Ils fument - joint ou cigarettes -, font quelques téléphones, puis disparaissent en faisant parfois crisser leurs pneus.

Comme chaque soir, Sophie et la petite équipe d'intervenants du Trill font leur tournée de ces lieux de rencontre. Ils tentent d'établir un contact, un lien de confiance. La clientèle des intervenants du Trill se divise en deux groupes: les jeunes (12-16 ans) et les vieux (17-21 ans).

Les plus jeunes - de bonne famille pour la plupart - vivent des problèmes propres aux adolescents: drogue, peines d'amour etc. Chez les plus vieux, on s'attaque au risque de vagabondage propre aux banlieues, c'est-à-dire caché.
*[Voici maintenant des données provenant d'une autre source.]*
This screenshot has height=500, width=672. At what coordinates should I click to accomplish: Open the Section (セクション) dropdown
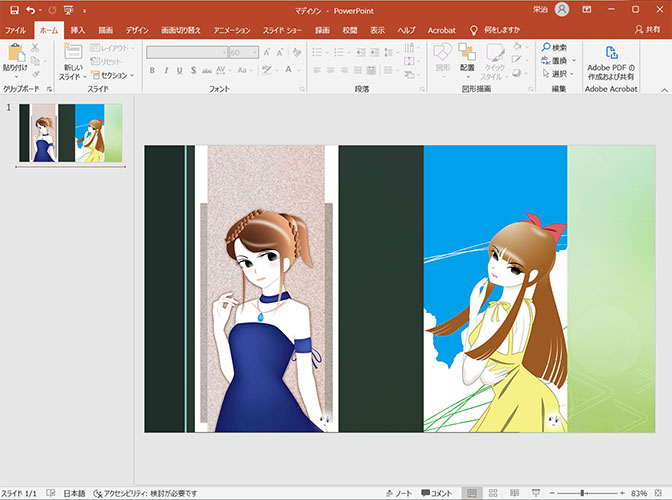click(x=112, y=75)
Les jeunes traînent dans quelques parcs du coin, mais surtout dans les deux restaurants Tim Hortons du boulevard des Laurentides, ouverts jour et nuit.
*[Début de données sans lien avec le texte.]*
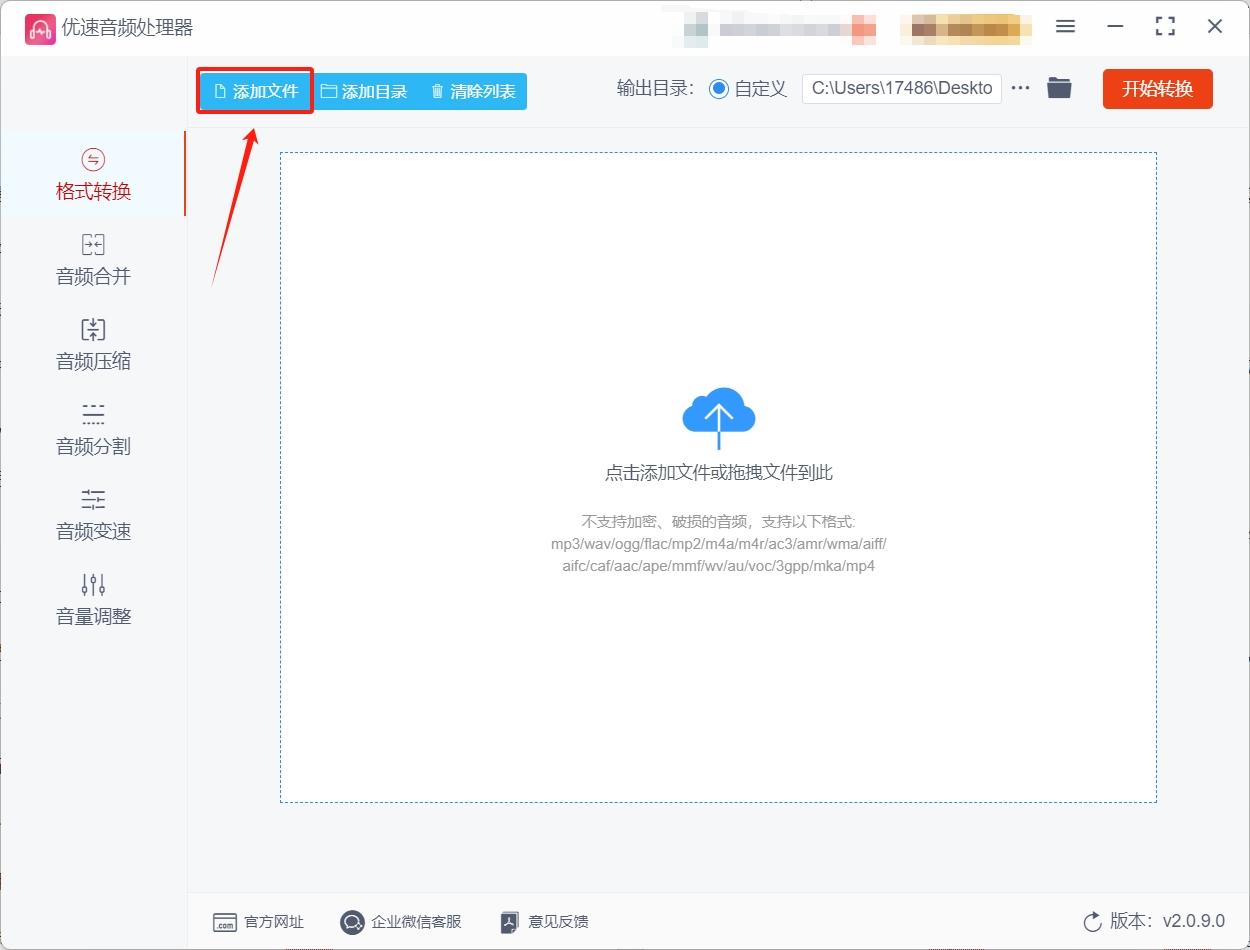Click the cloud upload icon
The height and width of the screenshot is (950, 1250).
pyautogui.click(x=718, y=414)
Les intervenants du Trill font leur tournée deux par deux. Ils sont seulement une poignée pour couvrir l'immense territoire de Laval. Faute d'effectifs et de temps, ils concentrent leurs efforts sur les quartiers Pont-Viau et Chomedey, secteurs chauds de l'île.

Dans sa tournée, Sophie est souvent accompagnée d'un autre intervenant au nom prédestiné: Denis Larue-Fréchette.
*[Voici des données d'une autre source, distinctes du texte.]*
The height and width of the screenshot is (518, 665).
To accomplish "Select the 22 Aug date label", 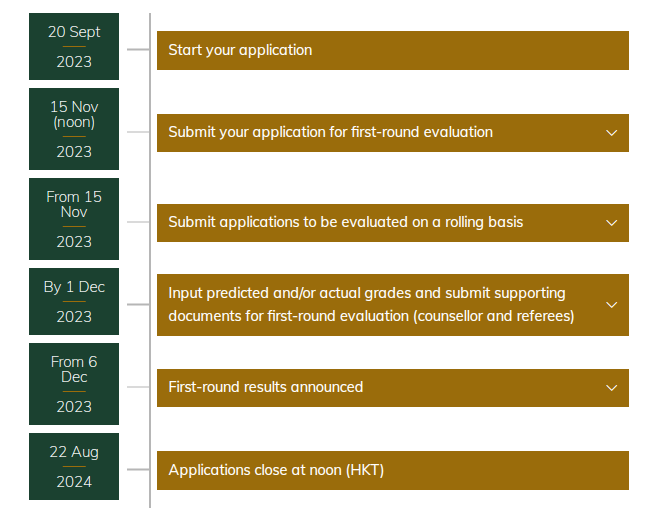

Ils se mettent en marche autour de 16, 17h, l'heure à laquelle la street life débute, explique Sophie. Leur mission: améliorer la qualité de vie des jeunes. Rien de moins. «Nous, on est des semeurs. Ensuite, c'est la responsabilité des jeunes d'entretenir la semence qu'on a mise dans leur tête», illustre Sophie, l'air un peu bohème avec ses tatouages et sa moto. Son collègue Denis a l'air tout aussi marginal avec son crâne rasé et ses perçages.

Au parc René-Patenaude, les intervenants tentent une approche indirecte auprès d'un groupe. Ils prennent s'assoient un banc, bien visibles, et observent. «Si quelqu'un nous fait signe, on y va, sinon on reste à l'écart. Ils ont peut-être le goût de fumer un joint tranquillement.»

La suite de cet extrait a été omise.